Pada sesi utama, para siswa terlihat sangat antusias menyimak pengalaman dan tips langsung dari Mr. Barry. Tidak hanya mendengarkan, para siswa juga aktif berinteraksi menggunakan bahasa Inggris. Beberapa siswa bahkan berhasil menjawab pertanyaan dari Mr. Barry dan mendapatkan voucher jajan sebagai bentuk apresiasi. Suasana aula terasa hidup karena siswa berani mencoba berbicara, berdiskusi, dan menanggapi berbagai pertanyaan dengan penuh percaya diri. Salah satu siswa mengungkapkan kesannya bahwa kegiatan ini membuat mereka lebih berani berbicara dalam bahasa Inggris. Ia mengatakan bahwa selama ini sering merasa takut salah, namun setelah mendengar penjelasan dari Mr.
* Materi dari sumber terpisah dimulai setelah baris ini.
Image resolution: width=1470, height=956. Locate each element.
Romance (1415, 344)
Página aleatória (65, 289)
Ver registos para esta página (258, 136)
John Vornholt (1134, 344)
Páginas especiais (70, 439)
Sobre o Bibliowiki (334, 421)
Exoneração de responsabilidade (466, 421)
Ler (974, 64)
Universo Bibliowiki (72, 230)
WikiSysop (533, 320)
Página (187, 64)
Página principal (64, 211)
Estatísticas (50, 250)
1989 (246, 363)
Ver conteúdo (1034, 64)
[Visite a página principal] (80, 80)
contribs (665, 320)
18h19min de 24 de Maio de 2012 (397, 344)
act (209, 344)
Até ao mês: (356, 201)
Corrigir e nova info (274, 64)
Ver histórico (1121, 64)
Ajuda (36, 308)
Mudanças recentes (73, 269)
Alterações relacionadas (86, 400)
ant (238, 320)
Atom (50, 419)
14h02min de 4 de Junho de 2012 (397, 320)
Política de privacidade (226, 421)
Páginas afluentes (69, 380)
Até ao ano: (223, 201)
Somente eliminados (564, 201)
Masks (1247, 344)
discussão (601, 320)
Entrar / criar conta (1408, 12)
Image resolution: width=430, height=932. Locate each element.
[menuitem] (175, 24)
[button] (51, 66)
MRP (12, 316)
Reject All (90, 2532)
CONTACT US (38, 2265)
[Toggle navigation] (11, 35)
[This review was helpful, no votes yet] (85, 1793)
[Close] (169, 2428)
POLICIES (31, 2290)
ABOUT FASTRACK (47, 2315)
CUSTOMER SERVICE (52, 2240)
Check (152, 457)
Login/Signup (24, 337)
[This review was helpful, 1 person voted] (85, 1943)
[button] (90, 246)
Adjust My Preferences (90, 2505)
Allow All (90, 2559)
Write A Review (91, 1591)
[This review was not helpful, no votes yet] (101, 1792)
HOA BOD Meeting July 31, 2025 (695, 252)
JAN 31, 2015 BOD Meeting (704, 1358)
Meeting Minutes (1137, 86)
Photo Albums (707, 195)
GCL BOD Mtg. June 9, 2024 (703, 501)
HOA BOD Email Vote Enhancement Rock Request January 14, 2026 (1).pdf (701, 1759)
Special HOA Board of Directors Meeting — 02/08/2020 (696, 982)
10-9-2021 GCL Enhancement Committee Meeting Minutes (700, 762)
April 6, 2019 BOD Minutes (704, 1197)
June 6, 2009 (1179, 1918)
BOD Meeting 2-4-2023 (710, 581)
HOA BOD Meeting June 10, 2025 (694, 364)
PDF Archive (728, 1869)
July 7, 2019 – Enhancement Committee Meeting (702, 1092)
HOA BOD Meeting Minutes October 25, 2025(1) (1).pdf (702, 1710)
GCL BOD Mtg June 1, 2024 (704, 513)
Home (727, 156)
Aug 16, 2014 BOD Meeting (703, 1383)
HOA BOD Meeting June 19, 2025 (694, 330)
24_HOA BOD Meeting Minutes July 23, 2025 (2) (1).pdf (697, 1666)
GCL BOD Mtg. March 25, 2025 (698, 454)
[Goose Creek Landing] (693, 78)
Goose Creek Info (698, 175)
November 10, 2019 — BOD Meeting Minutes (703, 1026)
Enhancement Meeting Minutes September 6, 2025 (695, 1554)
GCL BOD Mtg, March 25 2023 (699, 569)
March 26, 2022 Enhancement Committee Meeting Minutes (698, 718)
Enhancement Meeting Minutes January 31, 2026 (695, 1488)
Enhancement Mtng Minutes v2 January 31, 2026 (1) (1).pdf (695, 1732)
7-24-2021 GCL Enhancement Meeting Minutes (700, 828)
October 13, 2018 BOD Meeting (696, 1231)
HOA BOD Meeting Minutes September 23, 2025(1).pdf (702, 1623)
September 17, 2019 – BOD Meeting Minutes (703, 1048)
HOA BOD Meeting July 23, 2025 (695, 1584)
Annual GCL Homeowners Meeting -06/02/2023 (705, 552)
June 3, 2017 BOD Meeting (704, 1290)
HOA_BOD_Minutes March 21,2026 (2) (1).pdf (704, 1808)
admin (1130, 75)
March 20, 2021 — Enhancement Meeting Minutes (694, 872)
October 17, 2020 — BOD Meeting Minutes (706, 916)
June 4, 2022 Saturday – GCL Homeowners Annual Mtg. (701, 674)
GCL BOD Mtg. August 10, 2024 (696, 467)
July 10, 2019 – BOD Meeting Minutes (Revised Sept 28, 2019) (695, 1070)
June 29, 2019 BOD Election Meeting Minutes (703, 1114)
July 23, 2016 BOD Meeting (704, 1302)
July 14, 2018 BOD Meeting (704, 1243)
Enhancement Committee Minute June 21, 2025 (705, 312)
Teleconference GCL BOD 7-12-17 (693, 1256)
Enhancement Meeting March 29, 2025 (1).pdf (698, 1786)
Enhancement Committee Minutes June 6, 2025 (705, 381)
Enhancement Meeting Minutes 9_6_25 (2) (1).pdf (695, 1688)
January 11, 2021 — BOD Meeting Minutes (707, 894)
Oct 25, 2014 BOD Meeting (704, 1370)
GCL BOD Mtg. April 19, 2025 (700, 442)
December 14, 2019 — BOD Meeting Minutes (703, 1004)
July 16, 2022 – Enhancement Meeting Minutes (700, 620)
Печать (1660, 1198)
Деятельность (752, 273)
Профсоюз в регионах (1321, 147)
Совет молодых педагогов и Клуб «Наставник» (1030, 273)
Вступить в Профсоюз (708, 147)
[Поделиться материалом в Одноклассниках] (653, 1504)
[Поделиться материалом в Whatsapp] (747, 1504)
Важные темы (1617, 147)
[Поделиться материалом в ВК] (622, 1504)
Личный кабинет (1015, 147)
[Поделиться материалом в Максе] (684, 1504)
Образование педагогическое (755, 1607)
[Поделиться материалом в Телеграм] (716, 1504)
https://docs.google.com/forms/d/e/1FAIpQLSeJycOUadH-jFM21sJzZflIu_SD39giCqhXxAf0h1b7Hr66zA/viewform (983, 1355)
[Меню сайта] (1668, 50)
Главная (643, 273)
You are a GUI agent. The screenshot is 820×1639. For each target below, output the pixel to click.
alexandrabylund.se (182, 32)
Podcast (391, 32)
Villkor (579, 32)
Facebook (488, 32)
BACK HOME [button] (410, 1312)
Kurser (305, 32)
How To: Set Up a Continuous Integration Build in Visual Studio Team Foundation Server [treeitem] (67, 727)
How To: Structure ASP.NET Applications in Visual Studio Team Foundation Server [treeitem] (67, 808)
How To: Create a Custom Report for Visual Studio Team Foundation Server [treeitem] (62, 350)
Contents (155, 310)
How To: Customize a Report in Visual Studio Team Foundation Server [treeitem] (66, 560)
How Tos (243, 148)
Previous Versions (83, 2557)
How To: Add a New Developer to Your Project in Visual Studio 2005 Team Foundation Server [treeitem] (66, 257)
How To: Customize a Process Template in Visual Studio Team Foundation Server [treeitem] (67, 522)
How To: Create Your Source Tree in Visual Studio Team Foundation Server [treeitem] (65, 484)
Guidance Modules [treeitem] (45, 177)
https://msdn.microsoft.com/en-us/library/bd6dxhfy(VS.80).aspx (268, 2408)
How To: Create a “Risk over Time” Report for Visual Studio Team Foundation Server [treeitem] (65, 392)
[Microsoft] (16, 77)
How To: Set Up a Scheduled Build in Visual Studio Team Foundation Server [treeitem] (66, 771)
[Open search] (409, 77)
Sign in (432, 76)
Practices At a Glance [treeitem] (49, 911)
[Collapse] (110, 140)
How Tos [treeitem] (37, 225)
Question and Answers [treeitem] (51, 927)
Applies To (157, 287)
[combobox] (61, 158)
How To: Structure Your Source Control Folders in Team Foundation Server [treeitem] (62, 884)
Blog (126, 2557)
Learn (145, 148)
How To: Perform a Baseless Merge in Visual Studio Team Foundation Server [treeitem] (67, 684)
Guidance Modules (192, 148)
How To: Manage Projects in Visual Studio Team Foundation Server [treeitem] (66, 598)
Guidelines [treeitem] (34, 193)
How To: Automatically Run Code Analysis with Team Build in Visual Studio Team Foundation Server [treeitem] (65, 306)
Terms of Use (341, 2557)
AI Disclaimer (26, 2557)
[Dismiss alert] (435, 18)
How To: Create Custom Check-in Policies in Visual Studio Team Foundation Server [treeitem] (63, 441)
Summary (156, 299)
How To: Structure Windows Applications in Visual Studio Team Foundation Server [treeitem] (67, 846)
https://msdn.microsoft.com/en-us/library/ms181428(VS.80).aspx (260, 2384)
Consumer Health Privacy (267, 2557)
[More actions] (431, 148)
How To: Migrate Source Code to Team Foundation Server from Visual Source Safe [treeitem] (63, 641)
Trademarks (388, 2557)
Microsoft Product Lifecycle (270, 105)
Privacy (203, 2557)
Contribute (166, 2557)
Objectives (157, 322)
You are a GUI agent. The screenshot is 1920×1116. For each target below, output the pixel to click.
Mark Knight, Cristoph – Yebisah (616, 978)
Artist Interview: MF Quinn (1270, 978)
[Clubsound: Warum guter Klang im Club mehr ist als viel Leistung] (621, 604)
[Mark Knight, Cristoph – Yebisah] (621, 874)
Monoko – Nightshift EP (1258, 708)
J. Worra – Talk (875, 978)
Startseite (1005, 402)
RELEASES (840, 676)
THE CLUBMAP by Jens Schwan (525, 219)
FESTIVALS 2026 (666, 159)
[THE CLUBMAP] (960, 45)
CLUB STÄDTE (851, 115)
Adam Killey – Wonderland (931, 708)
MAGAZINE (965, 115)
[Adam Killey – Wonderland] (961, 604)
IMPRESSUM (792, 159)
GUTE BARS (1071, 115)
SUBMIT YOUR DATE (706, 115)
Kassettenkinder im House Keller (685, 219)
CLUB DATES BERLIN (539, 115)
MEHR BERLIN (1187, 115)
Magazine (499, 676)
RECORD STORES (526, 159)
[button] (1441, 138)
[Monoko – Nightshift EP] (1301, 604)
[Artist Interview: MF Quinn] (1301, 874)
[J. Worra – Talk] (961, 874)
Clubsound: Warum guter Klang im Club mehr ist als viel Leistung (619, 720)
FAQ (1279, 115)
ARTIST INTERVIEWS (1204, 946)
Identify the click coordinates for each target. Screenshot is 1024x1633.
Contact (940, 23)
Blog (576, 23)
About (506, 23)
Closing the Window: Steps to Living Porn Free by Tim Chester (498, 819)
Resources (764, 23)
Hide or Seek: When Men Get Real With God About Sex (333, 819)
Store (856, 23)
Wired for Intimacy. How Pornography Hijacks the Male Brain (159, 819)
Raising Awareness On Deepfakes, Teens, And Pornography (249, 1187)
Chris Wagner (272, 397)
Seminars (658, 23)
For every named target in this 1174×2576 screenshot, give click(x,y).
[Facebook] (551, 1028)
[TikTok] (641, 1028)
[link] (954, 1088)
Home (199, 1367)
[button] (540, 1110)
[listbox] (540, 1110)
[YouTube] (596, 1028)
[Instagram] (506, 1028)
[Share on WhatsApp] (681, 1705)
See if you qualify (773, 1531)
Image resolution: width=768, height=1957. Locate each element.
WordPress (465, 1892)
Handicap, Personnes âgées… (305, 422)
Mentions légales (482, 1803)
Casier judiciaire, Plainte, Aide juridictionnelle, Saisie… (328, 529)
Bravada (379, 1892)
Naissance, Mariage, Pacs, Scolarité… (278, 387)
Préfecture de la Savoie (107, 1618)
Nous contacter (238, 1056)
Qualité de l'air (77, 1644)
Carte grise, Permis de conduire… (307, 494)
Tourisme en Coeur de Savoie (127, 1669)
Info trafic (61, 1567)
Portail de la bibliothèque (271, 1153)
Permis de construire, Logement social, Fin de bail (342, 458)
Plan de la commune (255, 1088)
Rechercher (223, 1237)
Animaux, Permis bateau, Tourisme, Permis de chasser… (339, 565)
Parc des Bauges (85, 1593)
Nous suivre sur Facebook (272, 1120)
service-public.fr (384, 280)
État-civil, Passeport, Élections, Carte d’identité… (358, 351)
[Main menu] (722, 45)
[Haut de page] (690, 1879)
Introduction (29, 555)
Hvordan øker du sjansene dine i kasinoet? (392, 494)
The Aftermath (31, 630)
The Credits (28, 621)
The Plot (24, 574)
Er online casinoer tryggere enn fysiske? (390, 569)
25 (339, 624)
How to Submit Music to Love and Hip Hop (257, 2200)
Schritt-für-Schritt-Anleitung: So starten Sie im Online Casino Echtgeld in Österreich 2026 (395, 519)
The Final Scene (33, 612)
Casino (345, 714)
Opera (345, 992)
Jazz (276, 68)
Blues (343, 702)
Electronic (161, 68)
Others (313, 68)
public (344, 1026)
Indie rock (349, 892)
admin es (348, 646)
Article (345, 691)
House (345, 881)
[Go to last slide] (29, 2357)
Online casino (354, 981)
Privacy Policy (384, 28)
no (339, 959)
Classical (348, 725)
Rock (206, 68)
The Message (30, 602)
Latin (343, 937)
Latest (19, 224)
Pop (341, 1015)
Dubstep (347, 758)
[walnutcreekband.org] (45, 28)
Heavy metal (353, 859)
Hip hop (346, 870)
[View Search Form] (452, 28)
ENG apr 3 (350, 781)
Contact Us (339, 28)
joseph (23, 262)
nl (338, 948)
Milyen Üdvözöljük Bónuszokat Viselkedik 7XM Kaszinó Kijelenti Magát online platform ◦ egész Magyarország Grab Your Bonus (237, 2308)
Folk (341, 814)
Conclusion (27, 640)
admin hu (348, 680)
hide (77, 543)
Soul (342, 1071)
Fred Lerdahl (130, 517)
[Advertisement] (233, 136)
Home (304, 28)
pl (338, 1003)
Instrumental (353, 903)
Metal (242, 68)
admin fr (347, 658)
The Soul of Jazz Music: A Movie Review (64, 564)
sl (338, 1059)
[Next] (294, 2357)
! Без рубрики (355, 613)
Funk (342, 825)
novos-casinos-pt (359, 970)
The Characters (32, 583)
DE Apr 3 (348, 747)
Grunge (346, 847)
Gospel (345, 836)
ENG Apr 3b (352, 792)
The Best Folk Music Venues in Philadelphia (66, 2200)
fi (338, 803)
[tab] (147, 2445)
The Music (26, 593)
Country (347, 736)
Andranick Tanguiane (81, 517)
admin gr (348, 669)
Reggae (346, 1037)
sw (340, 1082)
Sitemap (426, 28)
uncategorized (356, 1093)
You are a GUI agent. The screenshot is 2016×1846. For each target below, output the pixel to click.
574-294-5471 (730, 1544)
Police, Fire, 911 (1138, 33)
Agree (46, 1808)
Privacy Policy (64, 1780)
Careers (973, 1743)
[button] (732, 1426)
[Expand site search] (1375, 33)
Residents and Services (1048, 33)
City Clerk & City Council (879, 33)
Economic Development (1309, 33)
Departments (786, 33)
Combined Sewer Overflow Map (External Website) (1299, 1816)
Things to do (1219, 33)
Barry, ia menyadari bahwa keberanian untuk mencoba jauh lebih penting daripada takut melakukan kesalahan.

Melalui kegiatan ini, siswa mendapatkan banyak wawasan tentang bagaimana berbicara seperti penutur asli, yang dimulai dari keberanian untuk mencoba tanpa menunda-nunda. Mr. Barry menekankan bahwa dalam belajar berbicara bahasa Inggris, kesalahan adalah bagian dari proses belajar yang harus diterima. Speaking bukan sekadar soal benar atau salah secara tata bahasa, tetapi tentang bagaimana pesan yang disampaikan dapat dipahami oleh lawan bicara. Selain itu, siswa juga mendapatkan inspirasi dari perjalanan hidup Mr. Barry yang penuh makna, termasuk kisah hijrahnya dari seorang Kristen hingga akhirnya memeluk Islam. Kegiatan ini pun meninggalkan kesan mendalam bagi para siswa, yang tidak hanya belajar bahasa, tetapi juga mendapatkan nilai-nilai kehidupan serta keberanian untuk terus mencoba dan berkembang.